[Data entries]
Content starts

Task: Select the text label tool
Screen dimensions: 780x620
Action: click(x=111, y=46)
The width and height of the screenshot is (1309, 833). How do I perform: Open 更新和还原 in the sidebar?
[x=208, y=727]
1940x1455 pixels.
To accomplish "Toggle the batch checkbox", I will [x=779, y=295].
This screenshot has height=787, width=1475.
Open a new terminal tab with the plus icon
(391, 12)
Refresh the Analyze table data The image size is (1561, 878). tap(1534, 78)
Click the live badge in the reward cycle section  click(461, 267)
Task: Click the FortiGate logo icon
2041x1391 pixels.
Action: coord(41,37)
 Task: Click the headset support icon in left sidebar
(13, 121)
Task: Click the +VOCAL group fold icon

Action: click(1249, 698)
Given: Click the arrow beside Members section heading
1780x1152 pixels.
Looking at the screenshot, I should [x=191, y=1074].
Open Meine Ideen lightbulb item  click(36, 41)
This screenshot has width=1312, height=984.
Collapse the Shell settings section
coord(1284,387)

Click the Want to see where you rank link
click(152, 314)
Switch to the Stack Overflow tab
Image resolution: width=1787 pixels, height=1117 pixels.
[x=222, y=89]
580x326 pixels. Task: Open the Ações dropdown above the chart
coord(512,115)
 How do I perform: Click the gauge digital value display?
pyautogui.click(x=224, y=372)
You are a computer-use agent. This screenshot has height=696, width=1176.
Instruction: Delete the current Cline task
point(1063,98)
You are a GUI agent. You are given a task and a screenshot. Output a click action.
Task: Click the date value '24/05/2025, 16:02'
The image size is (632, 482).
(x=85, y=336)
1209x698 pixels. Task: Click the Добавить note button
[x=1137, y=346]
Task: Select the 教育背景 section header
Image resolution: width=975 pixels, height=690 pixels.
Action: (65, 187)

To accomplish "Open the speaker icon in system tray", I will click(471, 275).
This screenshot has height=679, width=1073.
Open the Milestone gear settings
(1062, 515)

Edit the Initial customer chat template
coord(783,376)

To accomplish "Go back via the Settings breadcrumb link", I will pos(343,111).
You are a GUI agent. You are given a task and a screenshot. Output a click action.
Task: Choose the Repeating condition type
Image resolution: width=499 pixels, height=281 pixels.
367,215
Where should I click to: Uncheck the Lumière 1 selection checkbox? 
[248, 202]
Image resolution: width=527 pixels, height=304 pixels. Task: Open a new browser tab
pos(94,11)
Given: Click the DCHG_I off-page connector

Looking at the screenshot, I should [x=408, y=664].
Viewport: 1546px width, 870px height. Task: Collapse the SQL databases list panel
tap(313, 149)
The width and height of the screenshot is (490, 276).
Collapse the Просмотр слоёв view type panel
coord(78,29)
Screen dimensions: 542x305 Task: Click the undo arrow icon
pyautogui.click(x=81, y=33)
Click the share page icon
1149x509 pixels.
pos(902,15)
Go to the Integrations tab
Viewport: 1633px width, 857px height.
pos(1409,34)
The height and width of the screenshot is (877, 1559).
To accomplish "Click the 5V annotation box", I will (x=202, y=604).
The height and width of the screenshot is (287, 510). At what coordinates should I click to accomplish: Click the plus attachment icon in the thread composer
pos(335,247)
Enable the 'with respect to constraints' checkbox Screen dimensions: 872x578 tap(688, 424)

Content ends

### [BRIEF]
Within the data above, count the lines that contain the string "will"; the reply is the number alone.

### [ANSWER BOX]
4